■ Excerpted passage ■
++++++

Population explosion dents quality of life
Thompson Pereira, 75, has lived in Malad (west) for the past 50 years and remembers Marve as a quiet and scenic seaside locality from where, during the high tide, he could see fishermen’s boats bobbing in the distance. Today, all Pereira can see when he looks out of his window are mutli-storeyed slums dotting the coast.mumbai Updated: Feb 10, 2012 01:09 IST
Thompson Pereira, 75, has lived in Malad (west) for the past 50 years and remembers Marve as a quiet and scenic seaside locality from where, during the high tide, he could see fishermen’s boats bobbing in the distance. Today, all Pereira can see when he looks out of his window are mutli-storeyed slums dotting the coast.
Once a quiet suburb, Malad has seen the highest growth in population in the past decade in the city. The recent census shows that 7.6% of Mumbai’s population lives in Malad. Residents complain that the spurt in the area’s population has put a severe strain on the ward’s limited civic infrastructure.
“The population in the ward has increased due to the unchecked growth of slums in Malwani and the National Park area. The surge has led to a dip in the quality of life of people in the area,” said Navin Pandya, a resident of Mahindra Nagar in Malad (east).
Apart from the rapid growth of slums, the number of malls, call centres and commercial hubs coming up have contributed to the rise in population and worsened the divide between the haves and the have-nots.
Locals said the civic body should redistribute civic resources on the basis of population.

++++++

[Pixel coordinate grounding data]

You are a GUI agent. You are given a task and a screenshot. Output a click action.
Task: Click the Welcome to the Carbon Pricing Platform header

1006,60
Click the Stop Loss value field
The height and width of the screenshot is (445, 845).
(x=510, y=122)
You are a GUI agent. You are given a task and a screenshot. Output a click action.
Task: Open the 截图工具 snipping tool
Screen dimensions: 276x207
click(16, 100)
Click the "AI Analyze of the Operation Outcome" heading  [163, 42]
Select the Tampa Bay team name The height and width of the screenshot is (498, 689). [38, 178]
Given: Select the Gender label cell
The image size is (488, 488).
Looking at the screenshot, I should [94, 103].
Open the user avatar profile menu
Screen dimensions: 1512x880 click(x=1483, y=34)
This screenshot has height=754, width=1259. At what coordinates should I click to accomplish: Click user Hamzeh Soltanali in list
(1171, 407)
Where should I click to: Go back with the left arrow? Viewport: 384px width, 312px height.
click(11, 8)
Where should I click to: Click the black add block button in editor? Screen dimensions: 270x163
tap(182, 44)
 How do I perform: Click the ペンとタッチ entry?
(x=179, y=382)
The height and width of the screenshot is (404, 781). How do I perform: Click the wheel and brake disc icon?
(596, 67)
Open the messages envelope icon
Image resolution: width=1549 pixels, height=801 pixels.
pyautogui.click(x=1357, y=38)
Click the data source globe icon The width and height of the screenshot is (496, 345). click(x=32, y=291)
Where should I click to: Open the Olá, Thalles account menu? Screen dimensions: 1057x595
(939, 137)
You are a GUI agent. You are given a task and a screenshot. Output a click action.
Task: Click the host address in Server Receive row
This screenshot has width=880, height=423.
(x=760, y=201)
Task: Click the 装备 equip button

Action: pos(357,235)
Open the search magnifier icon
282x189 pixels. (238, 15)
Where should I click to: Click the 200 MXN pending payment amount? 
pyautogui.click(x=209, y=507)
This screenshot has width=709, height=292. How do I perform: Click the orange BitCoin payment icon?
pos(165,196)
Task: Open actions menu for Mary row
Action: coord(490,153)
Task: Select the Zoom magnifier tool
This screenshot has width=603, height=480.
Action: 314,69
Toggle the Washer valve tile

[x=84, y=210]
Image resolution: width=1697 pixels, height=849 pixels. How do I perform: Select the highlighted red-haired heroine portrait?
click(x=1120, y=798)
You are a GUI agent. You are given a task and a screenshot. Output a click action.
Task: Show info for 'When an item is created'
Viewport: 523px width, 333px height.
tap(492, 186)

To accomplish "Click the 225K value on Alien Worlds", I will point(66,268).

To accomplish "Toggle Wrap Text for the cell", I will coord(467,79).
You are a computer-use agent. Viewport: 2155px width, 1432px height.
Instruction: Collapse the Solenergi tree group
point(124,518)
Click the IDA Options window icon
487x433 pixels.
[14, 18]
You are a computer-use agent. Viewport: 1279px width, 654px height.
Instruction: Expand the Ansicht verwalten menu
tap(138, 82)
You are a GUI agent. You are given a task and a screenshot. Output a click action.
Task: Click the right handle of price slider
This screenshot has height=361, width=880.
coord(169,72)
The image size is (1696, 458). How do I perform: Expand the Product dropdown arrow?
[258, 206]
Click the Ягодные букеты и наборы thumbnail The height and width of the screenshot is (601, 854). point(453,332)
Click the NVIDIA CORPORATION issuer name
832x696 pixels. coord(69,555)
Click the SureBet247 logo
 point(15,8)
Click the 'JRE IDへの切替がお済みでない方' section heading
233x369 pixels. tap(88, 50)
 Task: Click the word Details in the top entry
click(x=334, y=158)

++++++

■ Task goal ■
Carry on the article about population growth in Malad, picking up after its final sentence. The records are separate material and have no connection to the article on Malad's population growth.

■ Answer to this task ■
The P-north ward gets between 180 and 200 million litres of water daily, which if divided between the population amounts to 60 to 70 litres of water a day per person against the civic norm of 135 litres a day.
Similarly, the hospital bed ratio in Malad is 567 patients per bed; that’s the ratio for the entire island city. The area has two civic hospitals.
Of the 200 reserved open spaces marked in the Development Plan, the civic body has acquired only 21, but most are encroached on. “Gardens and pen spaces are in a poor state,” said Rohan Potnis, 37, a businessman who has lived in Mitha Chowk for 15 years. “The roads are bad. With the rising population, vehicles are increasing and infrastructure needs to be enhanced.”
At 65%, majority of the population in the ward lives in slums, well above the average of 54% for Mumbai. The tribal hamlets on the forestland of the National Park have zero amenities: No drains, sewers or toilets, electricity or telephones. Interestingly, the voter turnout from these areas is impressive.